**Required work:**
Which lines of the records below contain the word "computer"? Show each one.

Stored items
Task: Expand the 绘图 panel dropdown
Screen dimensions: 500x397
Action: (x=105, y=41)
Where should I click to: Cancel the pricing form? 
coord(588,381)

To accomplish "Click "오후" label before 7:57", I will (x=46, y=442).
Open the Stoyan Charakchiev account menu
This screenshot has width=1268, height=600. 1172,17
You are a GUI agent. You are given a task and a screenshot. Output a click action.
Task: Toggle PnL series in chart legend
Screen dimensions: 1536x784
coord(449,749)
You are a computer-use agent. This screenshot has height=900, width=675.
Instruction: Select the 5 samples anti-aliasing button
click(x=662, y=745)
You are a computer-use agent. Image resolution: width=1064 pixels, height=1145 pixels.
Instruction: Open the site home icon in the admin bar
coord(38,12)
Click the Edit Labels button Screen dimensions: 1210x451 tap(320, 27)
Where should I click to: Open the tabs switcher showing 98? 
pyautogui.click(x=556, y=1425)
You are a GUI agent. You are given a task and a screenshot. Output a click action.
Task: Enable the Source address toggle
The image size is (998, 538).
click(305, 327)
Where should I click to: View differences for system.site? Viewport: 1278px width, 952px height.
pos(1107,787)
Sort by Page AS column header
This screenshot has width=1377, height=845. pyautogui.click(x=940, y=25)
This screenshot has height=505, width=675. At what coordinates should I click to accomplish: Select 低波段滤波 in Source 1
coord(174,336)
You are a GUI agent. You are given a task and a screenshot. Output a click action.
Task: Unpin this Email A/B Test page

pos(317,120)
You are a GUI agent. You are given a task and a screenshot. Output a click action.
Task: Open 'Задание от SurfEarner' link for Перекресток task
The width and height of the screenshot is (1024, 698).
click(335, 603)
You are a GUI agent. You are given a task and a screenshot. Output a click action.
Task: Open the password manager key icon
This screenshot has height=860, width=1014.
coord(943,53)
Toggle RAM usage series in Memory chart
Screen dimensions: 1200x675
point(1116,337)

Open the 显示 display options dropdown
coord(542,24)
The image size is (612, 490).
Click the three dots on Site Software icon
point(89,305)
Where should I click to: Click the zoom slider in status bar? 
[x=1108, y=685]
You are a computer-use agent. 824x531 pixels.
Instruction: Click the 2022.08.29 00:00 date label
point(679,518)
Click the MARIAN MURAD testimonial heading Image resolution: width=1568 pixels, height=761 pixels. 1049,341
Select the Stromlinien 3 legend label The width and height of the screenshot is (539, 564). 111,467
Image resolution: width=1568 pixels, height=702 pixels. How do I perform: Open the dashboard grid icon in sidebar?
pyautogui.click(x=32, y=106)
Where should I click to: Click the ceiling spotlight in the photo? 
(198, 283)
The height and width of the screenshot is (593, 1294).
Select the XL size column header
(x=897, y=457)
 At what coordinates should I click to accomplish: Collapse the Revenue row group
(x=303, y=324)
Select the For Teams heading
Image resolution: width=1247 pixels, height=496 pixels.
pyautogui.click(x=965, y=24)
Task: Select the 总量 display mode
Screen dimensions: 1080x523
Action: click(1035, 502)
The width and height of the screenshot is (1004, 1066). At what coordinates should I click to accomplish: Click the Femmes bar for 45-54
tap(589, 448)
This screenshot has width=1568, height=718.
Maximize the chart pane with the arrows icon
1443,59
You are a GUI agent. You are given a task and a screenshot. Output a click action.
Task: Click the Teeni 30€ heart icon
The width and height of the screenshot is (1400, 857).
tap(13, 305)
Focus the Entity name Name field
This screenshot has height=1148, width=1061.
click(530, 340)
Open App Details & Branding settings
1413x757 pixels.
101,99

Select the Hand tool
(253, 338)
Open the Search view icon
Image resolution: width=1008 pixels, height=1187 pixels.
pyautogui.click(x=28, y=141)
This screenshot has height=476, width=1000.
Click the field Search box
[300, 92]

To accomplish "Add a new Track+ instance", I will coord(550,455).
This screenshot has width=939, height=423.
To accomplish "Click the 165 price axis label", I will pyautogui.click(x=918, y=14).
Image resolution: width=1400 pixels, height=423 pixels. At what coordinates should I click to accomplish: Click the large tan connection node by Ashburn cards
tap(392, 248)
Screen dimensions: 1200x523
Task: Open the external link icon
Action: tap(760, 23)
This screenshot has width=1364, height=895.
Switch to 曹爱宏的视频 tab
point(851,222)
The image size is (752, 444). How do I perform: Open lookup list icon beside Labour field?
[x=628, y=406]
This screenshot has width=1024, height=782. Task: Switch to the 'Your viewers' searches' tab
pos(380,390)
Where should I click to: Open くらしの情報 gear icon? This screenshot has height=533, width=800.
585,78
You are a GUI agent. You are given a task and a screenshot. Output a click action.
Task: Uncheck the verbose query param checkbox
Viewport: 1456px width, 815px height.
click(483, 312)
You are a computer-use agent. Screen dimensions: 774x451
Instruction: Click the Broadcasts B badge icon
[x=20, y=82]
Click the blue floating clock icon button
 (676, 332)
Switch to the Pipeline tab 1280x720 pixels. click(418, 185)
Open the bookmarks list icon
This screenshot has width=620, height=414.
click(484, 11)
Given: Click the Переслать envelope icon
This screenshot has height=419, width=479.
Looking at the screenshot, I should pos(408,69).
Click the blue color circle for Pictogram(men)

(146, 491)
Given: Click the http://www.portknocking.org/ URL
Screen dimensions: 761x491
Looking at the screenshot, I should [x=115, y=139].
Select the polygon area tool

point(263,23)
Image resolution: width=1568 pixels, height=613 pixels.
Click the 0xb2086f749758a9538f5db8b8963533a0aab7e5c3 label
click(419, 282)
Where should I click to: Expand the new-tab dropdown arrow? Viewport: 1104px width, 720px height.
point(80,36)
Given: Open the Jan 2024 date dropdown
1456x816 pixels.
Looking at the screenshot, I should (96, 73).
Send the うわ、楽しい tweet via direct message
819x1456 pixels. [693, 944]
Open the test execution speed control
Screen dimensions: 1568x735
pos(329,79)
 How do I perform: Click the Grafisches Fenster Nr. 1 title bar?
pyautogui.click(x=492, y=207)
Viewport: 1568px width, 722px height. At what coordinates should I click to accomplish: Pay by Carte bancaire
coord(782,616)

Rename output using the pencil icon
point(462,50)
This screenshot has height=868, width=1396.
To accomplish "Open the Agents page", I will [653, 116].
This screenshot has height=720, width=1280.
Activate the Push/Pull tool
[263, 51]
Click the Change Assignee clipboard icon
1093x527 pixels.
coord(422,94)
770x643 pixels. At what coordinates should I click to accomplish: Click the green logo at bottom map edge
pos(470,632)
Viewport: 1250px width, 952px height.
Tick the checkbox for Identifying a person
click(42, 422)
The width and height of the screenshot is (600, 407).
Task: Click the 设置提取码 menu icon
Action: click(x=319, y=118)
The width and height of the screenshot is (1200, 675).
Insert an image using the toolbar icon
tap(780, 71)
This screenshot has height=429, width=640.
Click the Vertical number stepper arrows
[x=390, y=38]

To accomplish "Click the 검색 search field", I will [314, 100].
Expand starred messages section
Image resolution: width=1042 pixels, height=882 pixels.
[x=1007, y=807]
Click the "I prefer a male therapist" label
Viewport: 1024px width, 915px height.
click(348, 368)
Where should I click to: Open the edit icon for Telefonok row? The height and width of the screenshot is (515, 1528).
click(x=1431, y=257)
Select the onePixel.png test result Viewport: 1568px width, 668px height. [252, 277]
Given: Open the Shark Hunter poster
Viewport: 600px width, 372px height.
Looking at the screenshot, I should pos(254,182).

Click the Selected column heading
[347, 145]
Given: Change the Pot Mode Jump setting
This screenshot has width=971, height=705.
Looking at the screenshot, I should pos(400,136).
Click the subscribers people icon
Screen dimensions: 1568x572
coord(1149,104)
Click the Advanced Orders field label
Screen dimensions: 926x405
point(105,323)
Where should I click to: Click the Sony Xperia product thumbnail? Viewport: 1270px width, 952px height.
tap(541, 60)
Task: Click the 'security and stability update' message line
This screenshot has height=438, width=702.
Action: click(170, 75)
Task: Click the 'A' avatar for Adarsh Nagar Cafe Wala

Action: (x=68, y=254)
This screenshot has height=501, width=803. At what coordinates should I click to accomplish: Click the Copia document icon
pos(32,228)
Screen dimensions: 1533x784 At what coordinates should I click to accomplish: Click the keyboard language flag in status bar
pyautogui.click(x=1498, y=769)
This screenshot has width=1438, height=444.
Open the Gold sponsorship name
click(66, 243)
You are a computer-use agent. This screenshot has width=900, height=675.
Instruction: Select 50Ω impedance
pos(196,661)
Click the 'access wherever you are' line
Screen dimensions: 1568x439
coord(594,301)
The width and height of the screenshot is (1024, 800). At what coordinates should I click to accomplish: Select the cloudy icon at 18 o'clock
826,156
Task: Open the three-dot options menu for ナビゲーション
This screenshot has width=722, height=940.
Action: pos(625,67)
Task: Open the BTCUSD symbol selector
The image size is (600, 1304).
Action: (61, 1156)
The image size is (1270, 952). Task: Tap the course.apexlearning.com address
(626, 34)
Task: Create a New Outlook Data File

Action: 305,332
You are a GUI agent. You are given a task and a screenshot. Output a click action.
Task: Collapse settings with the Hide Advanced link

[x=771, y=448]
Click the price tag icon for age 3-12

**Task output:**
You are a computer-use agent. This screenshot has height=900, width=675.
You are a computer-use agent. Image resolution: width=1064 pixels, height=1145 pixels.
You are a computer-use agent. 824x531 pixels.
You are a computer-use agent. Screen dimensions: 774x451
You are a computer-use agent. This screenshot has width=900, height=675.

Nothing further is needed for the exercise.